Über "Mozarts Kaiser" Joseph II. habe ich bereits eine kurze Abhandlung verfasst (siehe hier), heute soll die Rede von Karl VI. sein, einer (heute) ungleich unbekannteren Herrscherpersönlichkeit, die dem Normalsterblichen des Jahres 2008 am ehesten noch als der Vater Maria Theresiens sowie der (sich späterhin als so trügerisch erweisenden) Pragmatischen Sanktion geläufig ist. Dabei lohnt sich die nähere Beschäftigung mit diesem Habsburger - dem letzten "echten" (will heißen: in direkter männlicher Linie) übrigens - durchaus. Bei den Zeitgenossen ging er als "Gnädigste[r] der Prinzen in Europa" [1] und als "Titus seines Jahrhunderts" [1] in die Geschichte ein. Er war der Kaiser des Barock. Unter ihm erreichte diese Epoche ihren Zenit, mit ihm ging sie (zumindest in Wien) eigtl. auch schon wieder unter. Seine beinahe dreißigjährige Herrschaft (1711-1740) stellte den allerletzten Höhepunkt pompös-theatralischer römischer Kaiserherrlichkeit dar, nach ihm ist der sog. "Reichsstil" in der Kunst benannt worden.
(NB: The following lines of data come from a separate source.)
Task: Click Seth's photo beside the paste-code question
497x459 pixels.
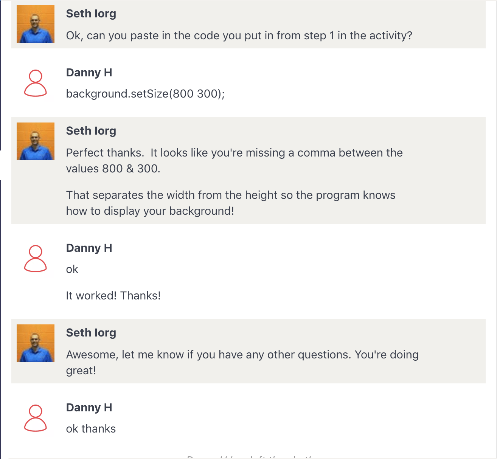Action: click(x=36, y=24)
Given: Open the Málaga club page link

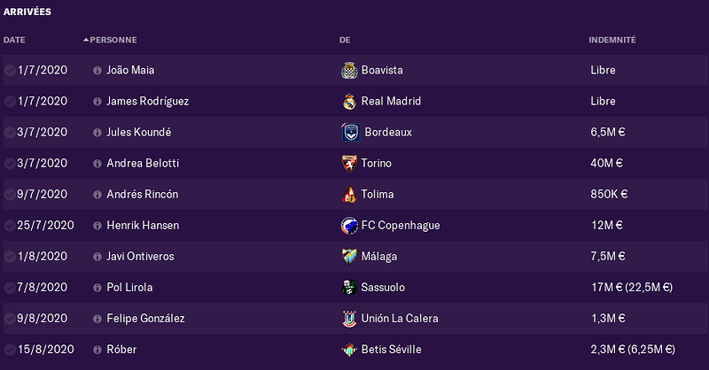Looking at the screenshot, I should tap(379, 257).
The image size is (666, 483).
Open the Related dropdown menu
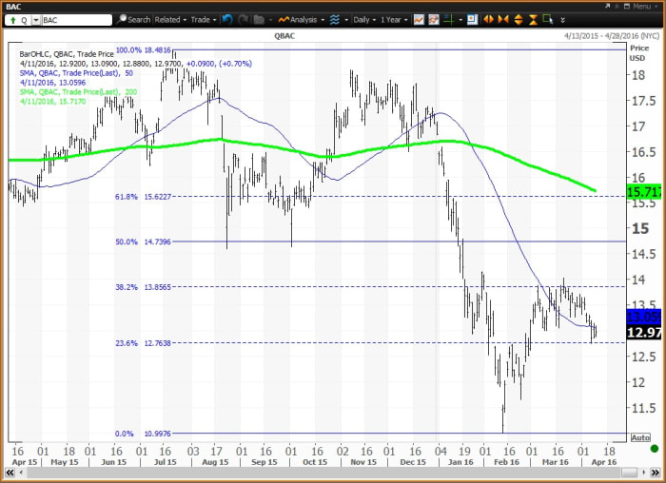click(x=170, y=19)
Seine Haupt- und Residenzstadt Wien strahlte wie ein funkelnder Diamant am Firmament des damaligen Europa und brauchte sich wahrlich nicht vor Versailles verstecken: während dort der Hofstaat seit den Tagen des Regenten Philipp v. Orléans (1715-1723) sogar leicht schrumpfte und weniger exorbitante Ausmaße annahm, blähte sich sein Wiener Pedant vielmehr immer mehr auf; bereits Maria Theresia (1740-1780) leitete eine drastische Reduzierung des barocken Pomps ein, unter Joseph II. (1780-1790) und Leopold II. (1790-1792) war vom imperialen Gehabe des noch im Geiste der Gegenreformation erzogenen (und ihr bis zum Ende verhaftet gebliebenen) Großvaters schließlich kaum mehr etwas spürbar.
KARL VI.
geb. 1. X. 1685 Wien
als Carolus Franciscus Josephus Wenceslaus Balthasarius Joannes Antonius Ignatius,
Königlicher Prinz von Ungarn und Böhmen, Erzherzog von Österreich
gest. 20. X. 1740 ebd.
König von Spanien, beider Sizilien und Jerusalem 12. IX. 1703
König von Ungarn, Böhmen, Dalmatien, Kroatien und Slawonien 17. IV. 1711
Römischer Kaiser 12. X. 1711
König in Germanien 12. X. 1711
Zwar "zeichnete sich die beginnende Krise der kaiserlichen Reichspolitik und ihr Niedergang" [2] bereits in den letzten Lebensjahren Karls VI. ab - etwa die ungelöste Nachfolgefrage des söhnelos gebliebenen Habsburgers, insbesondere die immer wieder hinausgeschobene Wahl seines Schwiegersohns Franz Stephan zum Römischen König noch zu seinen Lebzeiten -, doch "ein Jahrhundert glanzvollen kaiserlichen Vorrangs" [3] ging dennoch erst am Todestag Karls VI. zu Ende - der sterbende Kaiser riss gleichsam die nach dem Westfälischen Frieden 1648 mühsam wieder erarbeitete kaiserliche Machstellung, die - im Gegensatz zu früheren Annahmen - ganz erheblich war, mit ins Grab. In der Tat gelang es Karl VI. vom Todestag seines einzigen Sohnes Leopold (1716-1716) an bis zu seinem eigenen nicht mehr, einen weiteren in die Welt zu setzen - woran dies lag, darüber kann nur spekuliert werden. Als gesichert kann allerdings gelten, daß die Liebe des Kaisers eher seinem Minister Graf Althann galt denn der Kaiserin (mit der er aber dennoch eine harmonische Ehe führte). So schrieb er - für ihn total untypisch - zum Tode des besagten Grafen Althann 1722 völlig am Boden zerstört in sein Tagebuch: "16. März 1722 halb 7 auf, unter der letzt Mess, ganz gah, oh höchster Gott, um 8 mein einziges Herz, mein Trost, mein treuester Diener, mein Herzfreund, der mich wie ich ihn 19 Jahr inniglich geliebt, in wahr Freundschaft gehabt, in diesen 19 Jahr nie uneinig gewes, mein Kammerherr nachher Oberstallmeister, mein alles, mein liebster Michael Johann Graf Althann gestorben in einer halb 4tel Stund, seind unser Herz zertrambt worden, der ewig in mein Herz und den ewig in sein Kinder und Frau, was ich ihm schuldig, so lang ich leb erkändlich sein werde. Gott sei mein Leid geklagt, da ich all Trost, alles vor mich verlohren, Gott sei seiner Seel gnädig und tröst mich Amen." [4]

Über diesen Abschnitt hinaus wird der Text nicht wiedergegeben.